#### [Written problem 1]
In the records, arrange every line from the one containing "This screenshot has" through the final line as a numbered list, leaving out blank lines.

#### [Passage]

-- Begin --

Since lenders know borrowers meet Fannie Mae or Freddie Mac’s guidelines, they can be more flexible with the terms of the loans, often giving you more options. Down payments as low as 5% are available. These loans have more rigorous standards than government loans like FHA, so you’ll need good credit and at least 5% of your own personal funds to qualify. Conventional loans are typically divided into two types: fixed rate and adjustable rate.
Fixed Rate Mortgages
The most popular mortgage available is the fixed rate mortgage, or FRM. The popularity of this loan stems from the stable mortgage rate. The rate stays the same throughout the life of the loan, assuring you the same principal and interest payment each month. This stability allows you to budget your monthly expenses and plan on future savings. The two most common terms for fixed rate mortgages are 15 year and 30 year. The advantages of a 15 year mortgage are a shorter loan term and a lower interest rate. The loan payment on a 15 year loan is higher, but the loan will be paid off in half the time, allowing for faster buildup of equity and a comfortable mortgage payment-free existence after only 15 years. A 30 year mortgage, while having a longer term and slightly higher interest rate provides an option of a smaller monthly mortgage payment. Of course all of these loans have no prepayment penalty and can be paid off more quickly through additional principal payments.

-- End --

#### [Data lines]
-- Begin --

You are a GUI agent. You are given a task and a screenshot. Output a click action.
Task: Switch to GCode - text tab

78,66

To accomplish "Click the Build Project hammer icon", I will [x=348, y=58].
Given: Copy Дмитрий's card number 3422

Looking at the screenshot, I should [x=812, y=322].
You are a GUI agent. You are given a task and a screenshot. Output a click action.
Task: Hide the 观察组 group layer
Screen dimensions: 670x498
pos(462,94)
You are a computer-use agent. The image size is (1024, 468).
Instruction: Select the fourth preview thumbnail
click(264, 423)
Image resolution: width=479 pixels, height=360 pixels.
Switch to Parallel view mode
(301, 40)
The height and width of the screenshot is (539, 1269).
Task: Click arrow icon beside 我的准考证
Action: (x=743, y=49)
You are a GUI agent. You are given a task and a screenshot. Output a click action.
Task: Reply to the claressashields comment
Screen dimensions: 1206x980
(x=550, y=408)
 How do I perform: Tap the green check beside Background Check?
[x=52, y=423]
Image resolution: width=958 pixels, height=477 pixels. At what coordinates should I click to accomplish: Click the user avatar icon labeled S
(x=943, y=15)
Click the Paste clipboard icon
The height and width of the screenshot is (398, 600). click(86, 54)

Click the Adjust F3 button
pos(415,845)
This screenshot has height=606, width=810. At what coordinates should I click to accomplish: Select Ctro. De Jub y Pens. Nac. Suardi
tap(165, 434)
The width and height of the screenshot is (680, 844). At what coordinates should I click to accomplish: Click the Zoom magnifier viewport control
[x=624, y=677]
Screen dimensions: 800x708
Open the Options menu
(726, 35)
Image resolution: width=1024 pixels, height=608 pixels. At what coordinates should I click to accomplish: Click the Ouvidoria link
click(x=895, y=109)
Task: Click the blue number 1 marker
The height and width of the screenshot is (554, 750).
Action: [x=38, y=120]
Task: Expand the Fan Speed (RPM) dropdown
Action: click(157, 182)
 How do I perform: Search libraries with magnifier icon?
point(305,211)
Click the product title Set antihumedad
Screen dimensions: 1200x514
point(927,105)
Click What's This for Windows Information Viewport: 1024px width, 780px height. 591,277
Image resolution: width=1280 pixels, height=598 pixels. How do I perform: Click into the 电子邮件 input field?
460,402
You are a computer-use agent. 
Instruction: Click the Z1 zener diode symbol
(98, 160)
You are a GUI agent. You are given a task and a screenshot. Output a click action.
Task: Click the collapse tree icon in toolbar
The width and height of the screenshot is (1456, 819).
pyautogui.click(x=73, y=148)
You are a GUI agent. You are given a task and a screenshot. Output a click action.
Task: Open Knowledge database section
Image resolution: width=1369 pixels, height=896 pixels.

-- End --

#### [Written problem 2]
Pick up the passage on mortgage types where it stops and continue it.

#### [Expected answer 1]
1. This screenshot has height=606, width=810. At what coordinates should I click to accomplish: Select Ctro. De Jub y Pens. Nac. Suardi
2. tap(165, 434)
3. The width and height of the screenshot is (680, 844). At what coordinates should I click to accomplish: Click the Zoom magnifier viewport control
4. [x=624, y=677]
5. Screen dimensions: 800x708
6. Open the Options menu
7. (726, 35)
8. Image resolution: width=1024 pixels, height=608 pixels. At what coordinates should I click to accomplish: Click the Ouvidoria link
9. click(x=895, y=109)
10. Task: Click the blue number 1 marker
11. The height and width of the screenshot is (554, 750).
12. Action: [x=38, y=120]
13. Task: Expand the Fan Speed (RPM) dropdown
14. Action: click(157, 182)
15.  How do I perform: Search libraries with magnifier icon?
16. point(305,211)
17. Click the product title Set antihumedad
18. Screen dimensions: 1200x514
19. point(927,105)
20. Click What's This for Windows Information Viewport: 1024px width, 780px height. 591,277
21. Image resolution: width=1280 pixels, height=598 pixels. How do I perform: Click into the 电子邮件 input field?
22. 460,402
23. You are a computer-use agent. 
24. Instruction: Click the Z1 zener diode symbol
25. (98, 160)
26. You are a GUI agent. You are given a task and a screenshot. Output a click action.
27. Task: Click the collapse tree icon in toolbar
28. The width and height of the screenshot is (1456, 819).
29. pyautogui.click(x=73, y=148)
30. You are a GUI agent. You are given a task and a screenshot. Output a click action.
31. Task: Open Knowledge database section
32. Image resolution: width=1369 pixels, height=896 pixels.

#### [Expected answer 2]
Adjustable Rate Mortgages
An adjustable rate mortgage is also an option for your home purchase. The main advantage to getting an adjustable rate mortgage over a fixed rate is a lower introductory interest rate. The most common type of an adjustable rate mortgage is called a “hybrid ARM.” The loan has both fixed rate and adjustable rate features. The initial fixed rate can last 3, 5, 7 or 10 years, and afterwards adjusts annually for the rest of the life of the loan. This type of loan is most suitable if you expect to live on the property for only as long as the fixed-rate lasts. This of course carries its own risk, given the possibility that you may need to stay in the property for longer than the expected fixed rate period.